Man sah ihn richtig vor sich, wie er schelmisch grinste: Werner Hofbauer stirbt, und, logisch, die Kinos machen dicht… Doch, das hätte ihm gefallen. Er hätte das natürlich nicht ernst gemeint, das war nicht seine Art. Dabei war der zeitliche Zusammenfall wirklich eine Ironie des Schicksals. Denn Werner Hofbauers Verdienste um das Kino in Regensburg – und durchaus darüber hinaus: nicht wenige sehen in ihm den Erfinder des Programmkinos – kann man gar nicht überschätzen.

Das sah man an der Hommage, die Achim Hofbauer in besagtem November-WOHIN seinem Vater entbot: Das Porträtfoto von Werner Hofbauer war flankiert von einem großgeschriebenen DANKE mit drei Ausrufezeichen sowie Geburts- und Todesjahr 1946 und 2020, und einer ellenlangen Liste all der Eröffnungen und Gründungen, die Werner Hofbauer dem Regensburger Kino bescherte. Angefangen von der Eröffnung des Ostentor-Kinos 1971, gefolgt von der Eröffnung der Kinokneipe 1973 und der Eröffnung des Restaurants Chaplin 1982 bis zu dem von 1993 bis 2009 fast durchgehend von Werner Hofbauer auf die Beine gestellten Open-Air-Kino an verschiedenen Orten. Dazwischen, nicht zu vergessen, die Bespielung diverser weiterer Kinos und Säle wie Gloria, Scala, Garbo und Turm-Theater.

Und auch in seinen letzten Jahren, als er den Stab schon abgegeben hatte: Egal, wo Werner Hofbauer unterwegs war, ob in Regensburg oder Berlin, er scannte die Stadtlandschaft ab nach kinokompatiblen Lokalitäten.

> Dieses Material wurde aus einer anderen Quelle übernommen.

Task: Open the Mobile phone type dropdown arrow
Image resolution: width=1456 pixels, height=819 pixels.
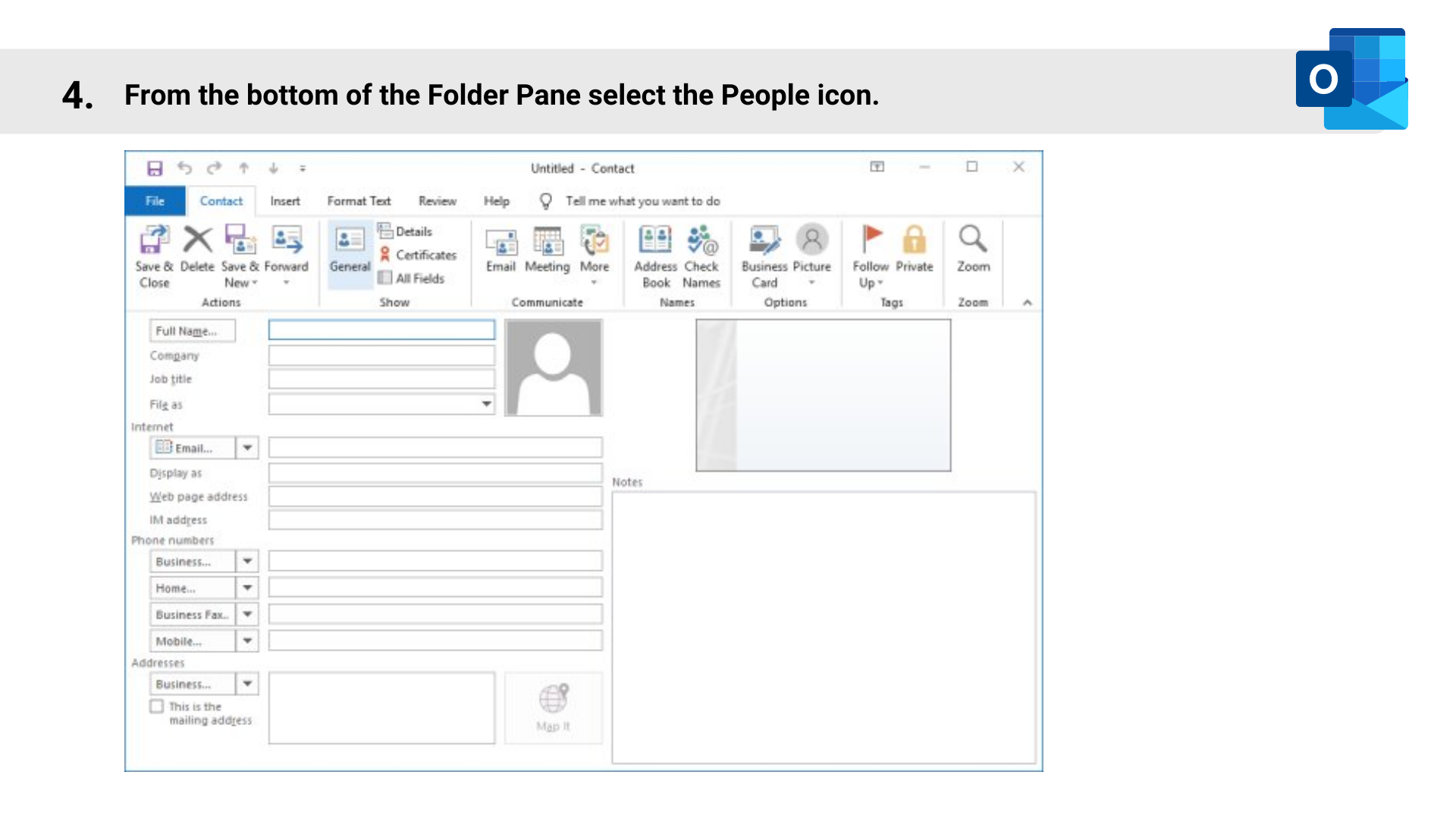Action: click(247, 642)
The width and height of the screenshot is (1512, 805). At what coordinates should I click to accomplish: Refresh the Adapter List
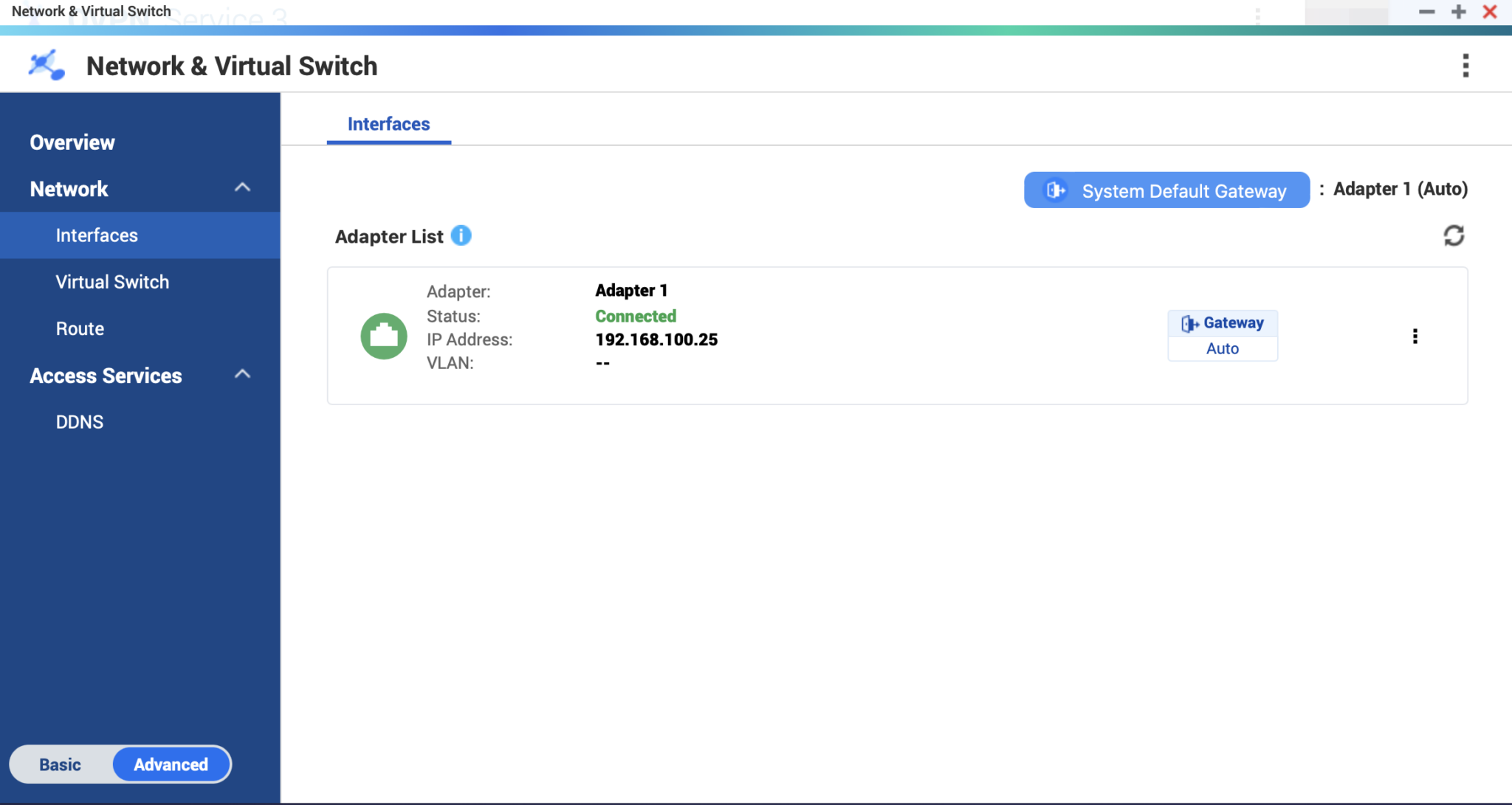(x=1453, y=235)
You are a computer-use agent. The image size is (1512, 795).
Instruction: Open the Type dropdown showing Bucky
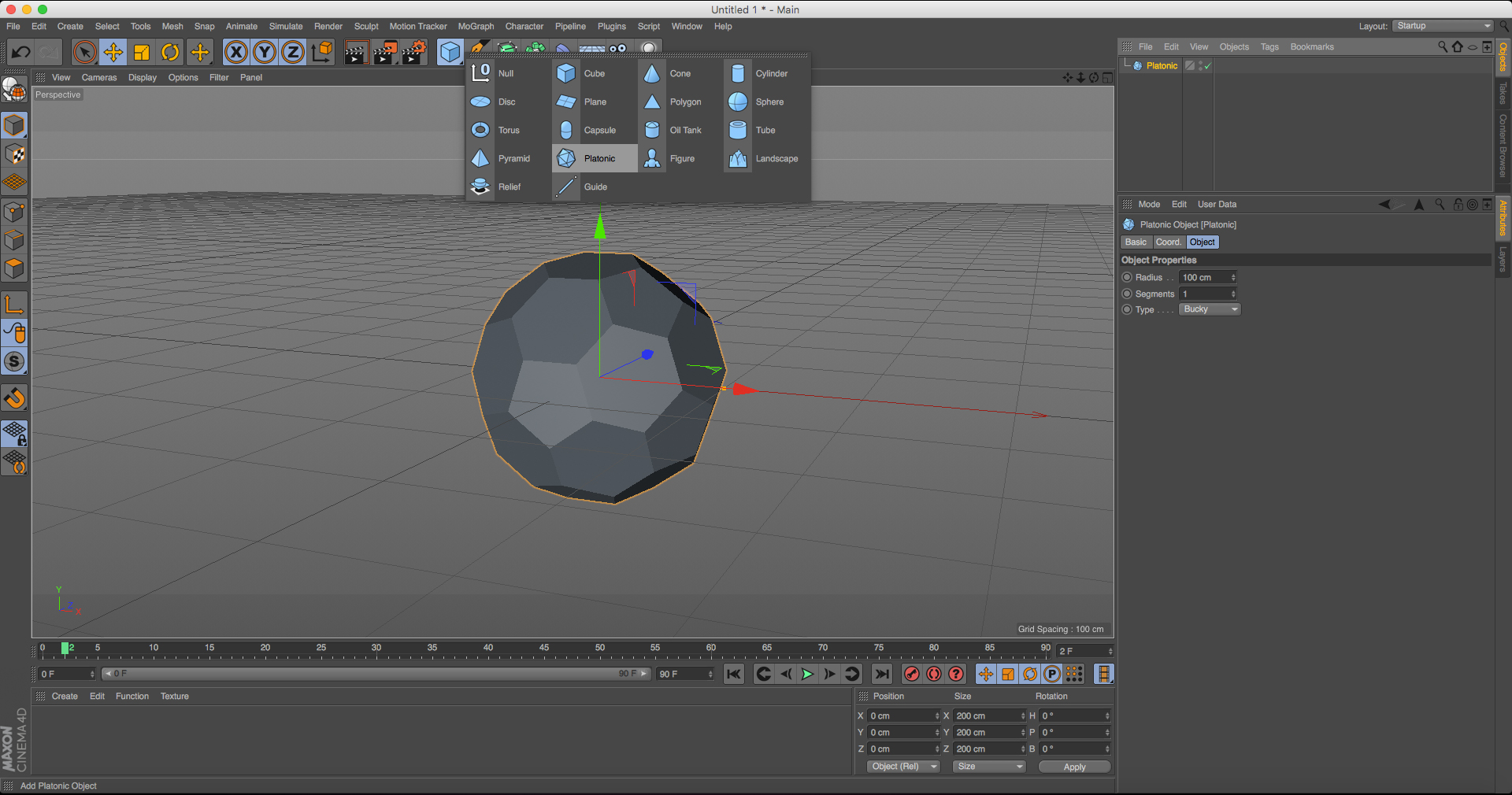click(x=1209, y=309)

Leerstehende Säle verwandelten sich in seiner Vorstellung in Nullkommanix in florierende Lichtspielhäuser mit Flair, auch ein passender Name für das Kino fiel ihm umgehend ein, und am liebsten hätte er immer sofort die Hausbesitzer gesprochen, um sie von seiner Idee zu überzeugen.

Werner Hofbauer war ein freundlich-aufgeschlossener, an allem möglichen interessierter Mensch, doch zwischendurch bekam er diesen Tunnelblick: Könnte man nicht aus diesem Hinterhaus ein Kino machen? Würde sich jener Biergarten nicht hervorragend als Freilichtkino eignen? Wir anderen müssen immer erst hingehen zum Kino, Werner Hofbauer trug das Kino lebenslang mit sich herum. „Wohin gehen wir? – Immer nachhause!“ – Der gern in Todesanzeigen zitierte Spruch des reaktionären Romantikers Novalis wurde von Werner Hofbauer abschließend abgeändert: Wohin gehen wir? – Immer ins Kino!

Die lebenslange Leidenschaft Werner Hofbauers fürs Kino wurde ihm im zarten Alter von zwölf, dreizehn Jahren eingepflanzt. Und zwar von seinem Stiefvater. Es war in Landshut, wo Werner Hofbauer aufwuchs, und es waren die späten Fünfziger Jahre, „als der Kinobesuch noch ein Sujet für den Beichtspiegel war“, wie er selbst sagte. Nicht nur für den Beichtspiegel, auch fürs jugendliche Vorstrafenregister. Man glaubt das heute nicht mehr, aber da lauerten Polizeibeamte an Kinoein- und -ausgängen darauf, ob sie vielleicht Minderjährige auf frischer Tat ertappten. Das Kino, und zwar egal, welcher Film gerade lief, war ein ausgesprochen zweifelhafter, mehr oder weniger verbotener Ort, für Nicht-Volljährige auf jeden Fall.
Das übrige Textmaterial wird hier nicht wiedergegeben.